▶ WHAT IS BEING ASKED: Output the part of the items that opens with the line containing "You are a computer-use agent. 723x366 pixels." and closes with the line containing "Action: pos(60,450)", both ends included, as a JSON list of strings with one string per line and blank lines omitted.

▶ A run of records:
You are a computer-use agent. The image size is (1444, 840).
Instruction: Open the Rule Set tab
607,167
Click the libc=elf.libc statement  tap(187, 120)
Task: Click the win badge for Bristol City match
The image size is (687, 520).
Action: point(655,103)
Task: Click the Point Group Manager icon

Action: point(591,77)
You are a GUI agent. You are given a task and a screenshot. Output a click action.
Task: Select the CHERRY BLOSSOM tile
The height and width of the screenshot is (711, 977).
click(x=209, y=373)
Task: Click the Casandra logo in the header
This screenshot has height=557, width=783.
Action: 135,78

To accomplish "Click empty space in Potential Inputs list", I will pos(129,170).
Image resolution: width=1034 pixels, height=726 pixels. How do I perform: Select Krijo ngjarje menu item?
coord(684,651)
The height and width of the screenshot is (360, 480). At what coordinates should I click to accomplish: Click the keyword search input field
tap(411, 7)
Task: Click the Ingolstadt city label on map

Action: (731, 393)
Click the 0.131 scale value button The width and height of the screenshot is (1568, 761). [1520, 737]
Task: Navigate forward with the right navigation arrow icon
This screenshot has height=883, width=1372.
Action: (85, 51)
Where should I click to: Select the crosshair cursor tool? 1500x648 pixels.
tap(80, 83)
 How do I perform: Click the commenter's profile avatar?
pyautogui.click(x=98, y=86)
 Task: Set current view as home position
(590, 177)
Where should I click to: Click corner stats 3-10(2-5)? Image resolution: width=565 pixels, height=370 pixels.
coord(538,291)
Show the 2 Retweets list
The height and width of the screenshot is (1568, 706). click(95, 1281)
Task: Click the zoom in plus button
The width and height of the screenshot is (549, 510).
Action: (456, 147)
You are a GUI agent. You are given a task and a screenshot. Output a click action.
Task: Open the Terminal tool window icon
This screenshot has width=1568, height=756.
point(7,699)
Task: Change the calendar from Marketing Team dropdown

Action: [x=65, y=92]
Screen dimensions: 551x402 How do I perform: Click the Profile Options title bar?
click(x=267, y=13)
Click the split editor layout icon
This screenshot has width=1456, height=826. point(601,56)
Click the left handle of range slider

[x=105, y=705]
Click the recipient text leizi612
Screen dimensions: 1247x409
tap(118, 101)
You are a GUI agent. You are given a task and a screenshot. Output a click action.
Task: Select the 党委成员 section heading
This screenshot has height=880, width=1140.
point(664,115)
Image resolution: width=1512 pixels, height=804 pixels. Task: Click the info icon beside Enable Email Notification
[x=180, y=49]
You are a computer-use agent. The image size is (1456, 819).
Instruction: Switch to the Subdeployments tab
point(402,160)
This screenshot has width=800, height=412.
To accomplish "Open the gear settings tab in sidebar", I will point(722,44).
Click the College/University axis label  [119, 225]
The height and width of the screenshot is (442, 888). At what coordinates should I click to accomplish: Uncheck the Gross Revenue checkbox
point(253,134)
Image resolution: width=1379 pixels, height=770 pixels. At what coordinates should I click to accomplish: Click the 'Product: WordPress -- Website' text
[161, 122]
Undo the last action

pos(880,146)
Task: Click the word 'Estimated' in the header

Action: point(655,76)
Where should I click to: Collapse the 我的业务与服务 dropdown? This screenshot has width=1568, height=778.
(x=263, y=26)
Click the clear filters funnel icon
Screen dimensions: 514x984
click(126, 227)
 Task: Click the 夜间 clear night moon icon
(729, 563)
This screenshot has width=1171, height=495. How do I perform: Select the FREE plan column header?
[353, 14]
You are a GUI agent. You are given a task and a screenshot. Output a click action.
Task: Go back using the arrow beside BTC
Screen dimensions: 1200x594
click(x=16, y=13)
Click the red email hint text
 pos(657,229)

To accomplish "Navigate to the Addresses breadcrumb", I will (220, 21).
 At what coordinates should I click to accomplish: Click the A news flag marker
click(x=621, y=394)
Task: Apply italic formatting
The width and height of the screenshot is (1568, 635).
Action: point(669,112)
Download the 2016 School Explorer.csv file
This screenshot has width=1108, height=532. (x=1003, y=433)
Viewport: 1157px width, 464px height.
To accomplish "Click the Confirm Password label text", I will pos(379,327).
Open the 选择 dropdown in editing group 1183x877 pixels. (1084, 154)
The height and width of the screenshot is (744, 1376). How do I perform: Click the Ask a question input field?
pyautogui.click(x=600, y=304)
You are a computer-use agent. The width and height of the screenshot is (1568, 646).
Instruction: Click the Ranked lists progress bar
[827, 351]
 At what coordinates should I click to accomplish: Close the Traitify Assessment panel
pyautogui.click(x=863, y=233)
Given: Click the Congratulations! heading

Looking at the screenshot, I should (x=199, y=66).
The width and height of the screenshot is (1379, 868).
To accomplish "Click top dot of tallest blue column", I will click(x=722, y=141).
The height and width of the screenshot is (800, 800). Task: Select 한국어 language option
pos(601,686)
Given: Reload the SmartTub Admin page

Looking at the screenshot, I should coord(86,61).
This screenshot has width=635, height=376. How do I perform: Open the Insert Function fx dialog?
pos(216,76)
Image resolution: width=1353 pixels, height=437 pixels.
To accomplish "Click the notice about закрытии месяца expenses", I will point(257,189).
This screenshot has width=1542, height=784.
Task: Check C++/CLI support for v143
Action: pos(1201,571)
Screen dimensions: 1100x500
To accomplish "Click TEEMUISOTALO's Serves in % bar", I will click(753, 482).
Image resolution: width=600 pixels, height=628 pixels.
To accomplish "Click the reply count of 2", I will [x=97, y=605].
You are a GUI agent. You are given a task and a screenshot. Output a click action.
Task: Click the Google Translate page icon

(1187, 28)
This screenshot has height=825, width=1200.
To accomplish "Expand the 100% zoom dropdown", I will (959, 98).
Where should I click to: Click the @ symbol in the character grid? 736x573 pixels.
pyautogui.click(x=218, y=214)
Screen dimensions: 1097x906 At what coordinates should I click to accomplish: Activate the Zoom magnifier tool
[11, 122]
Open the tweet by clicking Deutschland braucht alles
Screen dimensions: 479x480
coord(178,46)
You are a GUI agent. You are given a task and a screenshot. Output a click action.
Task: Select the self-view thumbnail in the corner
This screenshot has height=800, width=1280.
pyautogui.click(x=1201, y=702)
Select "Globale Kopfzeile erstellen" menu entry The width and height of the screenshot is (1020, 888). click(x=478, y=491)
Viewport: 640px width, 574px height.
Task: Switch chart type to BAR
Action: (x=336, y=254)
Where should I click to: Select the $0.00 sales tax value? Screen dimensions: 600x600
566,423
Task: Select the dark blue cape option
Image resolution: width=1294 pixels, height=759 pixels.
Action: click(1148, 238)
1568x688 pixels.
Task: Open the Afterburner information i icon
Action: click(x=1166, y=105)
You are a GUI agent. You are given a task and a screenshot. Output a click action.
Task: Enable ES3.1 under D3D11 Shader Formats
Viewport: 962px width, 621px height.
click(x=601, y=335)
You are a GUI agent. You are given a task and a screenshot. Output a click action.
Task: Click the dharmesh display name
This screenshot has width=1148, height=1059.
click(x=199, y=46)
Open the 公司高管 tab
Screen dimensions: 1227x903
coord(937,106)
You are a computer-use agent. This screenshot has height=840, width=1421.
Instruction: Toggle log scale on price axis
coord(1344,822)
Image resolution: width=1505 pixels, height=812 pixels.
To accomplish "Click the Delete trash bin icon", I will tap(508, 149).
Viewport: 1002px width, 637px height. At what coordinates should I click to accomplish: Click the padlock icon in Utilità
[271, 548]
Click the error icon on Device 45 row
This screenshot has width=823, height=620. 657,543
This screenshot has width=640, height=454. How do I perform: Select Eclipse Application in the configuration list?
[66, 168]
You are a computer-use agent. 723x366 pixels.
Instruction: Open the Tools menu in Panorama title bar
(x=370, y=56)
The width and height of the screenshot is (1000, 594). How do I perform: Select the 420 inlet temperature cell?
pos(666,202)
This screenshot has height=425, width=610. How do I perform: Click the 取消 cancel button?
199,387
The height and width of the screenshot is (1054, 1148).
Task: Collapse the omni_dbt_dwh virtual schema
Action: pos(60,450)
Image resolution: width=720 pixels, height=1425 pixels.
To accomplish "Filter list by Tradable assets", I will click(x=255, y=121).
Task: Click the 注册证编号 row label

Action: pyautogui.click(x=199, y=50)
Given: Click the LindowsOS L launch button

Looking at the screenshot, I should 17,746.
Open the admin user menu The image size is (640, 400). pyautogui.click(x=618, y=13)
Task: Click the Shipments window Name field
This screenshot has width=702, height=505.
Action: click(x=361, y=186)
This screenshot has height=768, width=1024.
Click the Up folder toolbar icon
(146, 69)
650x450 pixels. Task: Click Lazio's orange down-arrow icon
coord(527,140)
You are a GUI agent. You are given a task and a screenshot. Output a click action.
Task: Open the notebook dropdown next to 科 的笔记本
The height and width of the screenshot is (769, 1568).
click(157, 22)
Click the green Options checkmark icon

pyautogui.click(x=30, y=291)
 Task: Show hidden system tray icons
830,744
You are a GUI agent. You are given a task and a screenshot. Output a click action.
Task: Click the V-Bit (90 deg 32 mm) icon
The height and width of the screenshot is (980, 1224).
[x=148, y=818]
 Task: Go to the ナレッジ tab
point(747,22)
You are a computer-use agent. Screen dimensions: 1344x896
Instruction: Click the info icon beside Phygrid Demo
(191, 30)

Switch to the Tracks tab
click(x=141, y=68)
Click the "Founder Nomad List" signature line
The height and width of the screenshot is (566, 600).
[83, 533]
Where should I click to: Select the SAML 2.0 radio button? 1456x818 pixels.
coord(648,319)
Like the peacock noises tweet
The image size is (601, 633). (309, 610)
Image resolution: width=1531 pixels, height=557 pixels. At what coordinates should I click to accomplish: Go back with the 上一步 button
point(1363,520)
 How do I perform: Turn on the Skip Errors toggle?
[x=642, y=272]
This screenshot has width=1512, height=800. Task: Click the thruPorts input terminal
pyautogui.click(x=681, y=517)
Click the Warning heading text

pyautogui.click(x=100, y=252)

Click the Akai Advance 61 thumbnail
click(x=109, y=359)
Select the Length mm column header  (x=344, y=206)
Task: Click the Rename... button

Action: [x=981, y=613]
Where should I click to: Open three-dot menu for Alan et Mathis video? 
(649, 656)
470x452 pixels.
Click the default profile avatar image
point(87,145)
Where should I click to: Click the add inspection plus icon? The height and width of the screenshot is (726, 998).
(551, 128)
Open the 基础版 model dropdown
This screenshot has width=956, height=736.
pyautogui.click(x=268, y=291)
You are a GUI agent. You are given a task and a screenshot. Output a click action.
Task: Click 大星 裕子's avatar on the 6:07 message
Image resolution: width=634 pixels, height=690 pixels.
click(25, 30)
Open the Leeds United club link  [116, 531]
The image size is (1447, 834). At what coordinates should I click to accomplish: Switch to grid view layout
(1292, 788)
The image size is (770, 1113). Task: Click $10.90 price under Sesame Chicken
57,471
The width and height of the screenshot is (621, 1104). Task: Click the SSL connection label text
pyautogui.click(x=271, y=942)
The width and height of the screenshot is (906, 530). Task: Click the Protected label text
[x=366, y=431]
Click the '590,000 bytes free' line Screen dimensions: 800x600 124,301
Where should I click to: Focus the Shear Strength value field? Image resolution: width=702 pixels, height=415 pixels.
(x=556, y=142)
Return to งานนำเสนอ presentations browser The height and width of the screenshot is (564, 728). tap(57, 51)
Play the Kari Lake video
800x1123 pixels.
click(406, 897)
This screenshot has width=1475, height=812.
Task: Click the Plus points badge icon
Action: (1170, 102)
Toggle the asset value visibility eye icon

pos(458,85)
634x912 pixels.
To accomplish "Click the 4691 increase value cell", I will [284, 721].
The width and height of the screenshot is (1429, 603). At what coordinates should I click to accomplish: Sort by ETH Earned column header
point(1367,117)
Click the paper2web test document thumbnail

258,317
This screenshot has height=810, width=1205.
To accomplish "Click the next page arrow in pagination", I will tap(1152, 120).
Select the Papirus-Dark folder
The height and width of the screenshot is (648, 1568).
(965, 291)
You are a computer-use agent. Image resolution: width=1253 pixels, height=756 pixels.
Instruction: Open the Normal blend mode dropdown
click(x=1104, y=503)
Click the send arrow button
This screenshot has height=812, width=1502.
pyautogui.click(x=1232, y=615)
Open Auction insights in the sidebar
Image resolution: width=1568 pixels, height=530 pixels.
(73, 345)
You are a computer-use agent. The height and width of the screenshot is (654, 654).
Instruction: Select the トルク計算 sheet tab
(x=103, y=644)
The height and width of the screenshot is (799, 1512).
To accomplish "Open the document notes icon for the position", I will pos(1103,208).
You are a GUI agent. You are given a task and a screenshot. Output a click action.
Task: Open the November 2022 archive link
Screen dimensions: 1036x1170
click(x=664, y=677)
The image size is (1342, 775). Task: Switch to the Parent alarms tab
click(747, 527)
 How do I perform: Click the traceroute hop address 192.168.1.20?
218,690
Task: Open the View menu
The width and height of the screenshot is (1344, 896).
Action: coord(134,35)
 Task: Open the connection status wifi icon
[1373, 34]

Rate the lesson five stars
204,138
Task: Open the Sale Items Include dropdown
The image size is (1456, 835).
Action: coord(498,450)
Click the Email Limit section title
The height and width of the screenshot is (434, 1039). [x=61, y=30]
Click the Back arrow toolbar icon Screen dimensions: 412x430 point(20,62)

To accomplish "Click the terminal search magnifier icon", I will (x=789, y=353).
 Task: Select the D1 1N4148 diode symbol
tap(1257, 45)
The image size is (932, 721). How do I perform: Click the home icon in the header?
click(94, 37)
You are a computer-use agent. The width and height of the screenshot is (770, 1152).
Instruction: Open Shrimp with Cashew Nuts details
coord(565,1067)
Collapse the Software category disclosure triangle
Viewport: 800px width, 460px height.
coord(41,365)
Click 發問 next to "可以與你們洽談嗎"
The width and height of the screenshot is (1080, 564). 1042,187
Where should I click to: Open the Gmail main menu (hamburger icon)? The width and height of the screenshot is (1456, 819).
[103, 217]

▶ RESULT OF THE TASK:
[
  "You are a computer-use agent. 723x366 pixels.",
  "Instruction: Open the Tools menu in Panorama title bar",
  "(x=370, y=56)",
  "The width and height of the screenshot is (1000, 594). How do I perform: Select the 420 inlet temperature cell?",
  "pos(666,202)",
  "This screenshot has height=425, width=610. How do I perform: Click the 取消 cancel button?",
  "199,387",
  "The height and width of the screenshot is (1054, 1148).",
  "Task: Collapse the omni_dbt_dwh virtual schema",
  "Action: pos(60,450)"
]